雑談レベルにおいて、最近よく話題にしている話題をBLOGでも書いてみます。企業を救うヒットは傍流文化から出てくる、ということを最近特に感じます。
「プロジェクトX」でもそうなんですが、割と一般論かもしれませんね。
企業が苦しくなると、確実に売上が見込めるメインストリームの開発部隊をより高回転させようとし、自転車操業の状態に陥ります。しかしそもそも自転車操業
的になったのは売上が下がってきたからなので、ますます売上が減っていきます。開発に余裕がなくなることでクオリティが低下し、リリーススパンが短くなる
ことでユーザーの飽きが早くなり、さらにさらに売上が低下します。
しかし企業の側はより短納期で開発し、しかも売上の安定化を目指すため、結果として商品のお得感を増大させようとします。値下げや、ボリュームのさらなる
肥大化といった選択をするわけです。ボリュームを肥大化させるために、さらに多くの開発人員を投入することもあるでしょう。開発資源や経営資源を悪い意味
で集中させた結果、利益は落ち、ますます儲からなくなります。
     メインストリームの部隊が自転車操業的になる
   → でもそもそも自転車操業的になったのは売上が下がってきた
     からなのでジリ貧になる
   → 経営資源を集中したためますます儲からなくなる
   → ……以下ループ
こういう状態をボクは「敗北螺旋」と呼んでいます。一度こういう状態に陥ると、単純にメインストリームをいくら頑張っても、敗北螺旋を脱することができ
ず、どれだけ体力のある企業であっても、長期的には傾き、滅んでいきます。こういう時に企業を救うのは、メインストリームの部隊とは異なる、会社側の期待
度も低く、予算や人員の割当ても少ない傍流の部隊。
そういう傍流の部隊をふだんから飼っておけるかどうかが企業余力というもので、資金力がある企業が一般にしぶといのは、単純に資金があるからよりも、結果
論的に企業余力として、傍流の部隊をいくつも抱えておけるからだったりします。
- - - - -
» 課題一覧
1. 敗北螺旋についての文章によると、メインストリームの開発部隊が自転車操業に陥ると、売上がさらに下がるのはなぜか。1～3文で説明すること。
2. 敗北螺旋についての文章を、最後の文の後から書き進めてください。

» 保存された項目
- - - - -
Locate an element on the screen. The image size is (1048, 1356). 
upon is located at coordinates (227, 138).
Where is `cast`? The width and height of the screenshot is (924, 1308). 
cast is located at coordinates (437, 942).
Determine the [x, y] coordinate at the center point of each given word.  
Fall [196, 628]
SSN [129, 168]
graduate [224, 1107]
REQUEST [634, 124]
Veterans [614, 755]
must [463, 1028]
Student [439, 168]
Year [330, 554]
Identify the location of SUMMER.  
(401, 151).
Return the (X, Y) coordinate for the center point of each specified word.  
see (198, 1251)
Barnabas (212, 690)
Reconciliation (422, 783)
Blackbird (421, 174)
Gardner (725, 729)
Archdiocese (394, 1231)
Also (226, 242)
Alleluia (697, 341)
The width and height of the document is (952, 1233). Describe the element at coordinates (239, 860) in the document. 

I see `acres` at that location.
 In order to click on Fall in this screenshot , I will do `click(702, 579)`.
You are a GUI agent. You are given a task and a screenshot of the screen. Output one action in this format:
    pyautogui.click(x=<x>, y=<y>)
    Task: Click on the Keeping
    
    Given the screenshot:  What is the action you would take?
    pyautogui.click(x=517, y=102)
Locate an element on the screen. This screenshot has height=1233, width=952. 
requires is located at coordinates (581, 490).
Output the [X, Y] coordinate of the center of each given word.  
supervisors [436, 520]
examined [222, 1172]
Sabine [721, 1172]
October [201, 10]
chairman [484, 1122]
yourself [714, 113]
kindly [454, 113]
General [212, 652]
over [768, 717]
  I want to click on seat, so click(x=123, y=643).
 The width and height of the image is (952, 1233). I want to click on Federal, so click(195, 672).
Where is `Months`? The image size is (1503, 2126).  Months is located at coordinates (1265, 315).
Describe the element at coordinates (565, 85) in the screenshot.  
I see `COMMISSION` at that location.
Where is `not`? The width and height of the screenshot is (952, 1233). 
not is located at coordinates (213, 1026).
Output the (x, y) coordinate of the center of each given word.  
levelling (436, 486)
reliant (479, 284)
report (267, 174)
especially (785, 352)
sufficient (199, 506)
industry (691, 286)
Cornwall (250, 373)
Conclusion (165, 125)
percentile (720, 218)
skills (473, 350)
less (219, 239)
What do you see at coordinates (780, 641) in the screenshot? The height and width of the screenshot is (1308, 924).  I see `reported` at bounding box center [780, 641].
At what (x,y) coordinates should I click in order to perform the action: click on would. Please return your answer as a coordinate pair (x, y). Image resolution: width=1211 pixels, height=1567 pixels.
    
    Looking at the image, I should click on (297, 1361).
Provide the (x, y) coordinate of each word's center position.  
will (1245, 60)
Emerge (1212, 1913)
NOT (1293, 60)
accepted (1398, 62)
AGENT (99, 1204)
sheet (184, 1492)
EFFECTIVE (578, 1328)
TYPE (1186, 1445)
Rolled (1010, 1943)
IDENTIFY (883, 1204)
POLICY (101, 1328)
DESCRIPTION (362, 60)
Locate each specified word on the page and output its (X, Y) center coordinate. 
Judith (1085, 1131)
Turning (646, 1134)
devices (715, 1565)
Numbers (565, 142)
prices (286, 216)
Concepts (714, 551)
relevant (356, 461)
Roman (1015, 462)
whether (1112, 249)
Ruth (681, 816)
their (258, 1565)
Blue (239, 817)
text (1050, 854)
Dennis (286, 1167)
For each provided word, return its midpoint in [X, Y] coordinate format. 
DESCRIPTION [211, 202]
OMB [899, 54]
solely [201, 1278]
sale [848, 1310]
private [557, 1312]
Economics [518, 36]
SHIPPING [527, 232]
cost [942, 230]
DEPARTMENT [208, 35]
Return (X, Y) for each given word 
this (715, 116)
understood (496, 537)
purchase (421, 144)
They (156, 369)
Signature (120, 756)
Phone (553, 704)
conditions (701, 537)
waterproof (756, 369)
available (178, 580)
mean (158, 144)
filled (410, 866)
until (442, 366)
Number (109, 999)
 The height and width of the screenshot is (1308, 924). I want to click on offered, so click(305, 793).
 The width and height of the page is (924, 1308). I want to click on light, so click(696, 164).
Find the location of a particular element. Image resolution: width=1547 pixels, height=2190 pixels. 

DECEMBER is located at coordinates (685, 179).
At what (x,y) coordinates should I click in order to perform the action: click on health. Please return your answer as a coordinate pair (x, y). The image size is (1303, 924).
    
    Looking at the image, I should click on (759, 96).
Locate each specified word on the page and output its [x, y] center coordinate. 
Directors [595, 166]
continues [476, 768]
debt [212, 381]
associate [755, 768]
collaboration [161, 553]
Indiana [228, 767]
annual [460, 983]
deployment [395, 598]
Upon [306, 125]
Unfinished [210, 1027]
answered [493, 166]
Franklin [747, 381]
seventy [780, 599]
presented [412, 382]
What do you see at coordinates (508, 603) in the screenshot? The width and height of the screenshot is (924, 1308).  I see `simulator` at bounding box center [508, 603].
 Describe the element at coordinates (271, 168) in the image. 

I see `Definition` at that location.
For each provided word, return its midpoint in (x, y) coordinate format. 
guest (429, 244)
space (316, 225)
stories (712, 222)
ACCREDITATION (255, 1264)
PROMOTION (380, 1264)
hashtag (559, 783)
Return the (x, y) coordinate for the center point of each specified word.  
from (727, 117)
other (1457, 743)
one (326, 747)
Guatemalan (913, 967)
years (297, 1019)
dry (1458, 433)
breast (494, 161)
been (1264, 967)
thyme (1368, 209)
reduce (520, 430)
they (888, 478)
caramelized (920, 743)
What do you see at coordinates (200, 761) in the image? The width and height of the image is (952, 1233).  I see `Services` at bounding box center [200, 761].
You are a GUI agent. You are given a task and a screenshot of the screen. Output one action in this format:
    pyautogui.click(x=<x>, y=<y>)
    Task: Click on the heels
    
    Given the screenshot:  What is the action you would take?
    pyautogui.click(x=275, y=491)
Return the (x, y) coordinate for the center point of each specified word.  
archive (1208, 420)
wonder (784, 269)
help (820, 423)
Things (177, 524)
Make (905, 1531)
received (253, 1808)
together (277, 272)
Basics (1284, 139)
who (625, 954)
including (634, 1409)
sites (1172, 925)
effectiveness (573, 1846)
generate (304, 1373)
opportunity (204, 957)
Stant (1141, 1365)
- - - - -
» 課題別の解答
1. 開発に余裕がなくなってクオリティが低下するうえ、リリーススパンが短くなってユーザーの飽きが早くなるからである。そのため売上はさらに低下していく。

2.
体質的、無意識的に傍流の部隊をもっておかなくても、将来的にビジネスがジリ貧化することが見えてきたなら、機動力重視の新規ビジネス案件をいくつも立ち
上げて博打を打つ、という戦略もありでしょう。博打を打つ資金もない状態になると、緩慢な死を迎えるしかなくなります。

ゲーム業界に見る傍流文化の主流化
傍流部隊だった部署が思わぬヒットを出して、一気に未来のビジネス
を広げた例の1つがセガの「ムシキング」でしょう。「ムシキング」を開発したのは、セガのコンシューマー部隊でもなければ、純然たるアーケード部隊でもな
い、セガの未来研究開発部でした(ジョイポリスなどのアトラクション系を開発)。
newsmile 「甲虫王者ムシキング開発プロデューサー 植村比呂志」インタビュー
> SEGAがコンシューマー(家庭用ゲーム機)の開発に全精力を投入しようという
> 動きがあって、我々は社内で職を失ったんです。開発として何ができるかを考えたら、
> CG水族館と昆虫図鑑のデータと動かすノウハウしかなかったんです。
> うちの会社はよく「発展的解散」という名のもとに部署ごとなくなるんですよ。僕たちも
> 他の部署に吸収される事が決まっていたんです。我々の部署は沈没しかかっていて、
> その頃のチームネームは「脱出艇ムシキング」だったんですよ。「我々はムシキングを
> 作って脱出するんだ!」と。ノアの箱船でした。うまくいかなかったら海に沈むんだと
> 毎日言ってましたね。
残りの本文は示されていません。